■ Documento de origem
A coleção, que protagoniza a segunda apresentação física da Misci no SPFW, é trabalhada inteiramente com matérias-primas nacionais e com a abordagem mais sustentável possível. Isso, como um parâmetro no design e no mercado de moda no país seria, segundo Airon, o Paraíso Terrestre. E é de lá que ele traz a figura de Eva como eixo para traduzir o potencial das mulheres que, no Brasil, são as forças motrizes de suas casas e famílias. A abordagem se dá pela perspectiva das mães solo, assunto para o qual a marca traz visibilidade desde 2020, quando iniciou a campanha Mainhas, para estimular o suporte a mulheres que criaram e criam os filhos sozinhas.
“Falo desse lugar porque ele também é muito meu. Sou filho e neto de mães solo, e por isso cresci cercado de mulheres batalhadoras, que trabalhavam para cuidar sozinhas da família”, conta Airon.
Por entender bem serem as mulheres que zelam e cuidam do que faz o país acontecer e do que o representa, ele batizou a coleção de EVA – Mátria Brasil, para lançar luz sobre a nação de mulheres em que vivemos.

■ Trecho de dados

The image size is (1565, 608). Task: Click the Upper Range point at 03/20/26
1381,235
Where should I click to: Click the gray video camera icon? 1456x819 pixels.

■ Conjunto de tarefas
a) Traduza para o inglês esta frase do texto sobre a coleção da Misci: "A coleção, que protagoniza a segunda apresentação física da Misci no SPFW, é trabalhada inteiramente com matérias-primas nacionais e com a abordagem mais sustentável possível."
b) Extraia do texto sobre a coleção da Misci o trecho que começa em "Por entender bem" e vai até "em que vivemos.", incluindo essas palavras.
c) Liste, na ordem em que aparecem, os nomes próprios do primeiro parágrafo do texto sobre a coleção da Misci, cada um só uma vez.

■ Respostas
a) The collection, which stars in Misci's second in-person show at SPFW, is made entirely from Brazilian raw materials and with the most sustainable approach possible.

b)
Por entender bem serem as mulheres que zelam e cuidam do que faz o país acontecer e do que o representa, ele batizou a coleção de EVA – Mátria Brasil, para lançar luz sobre a nação de mulheres em que vivemos.

c)
Misci
SPFW
Airon
Paraíso Terrestre
Eva
Brasil
Mainhas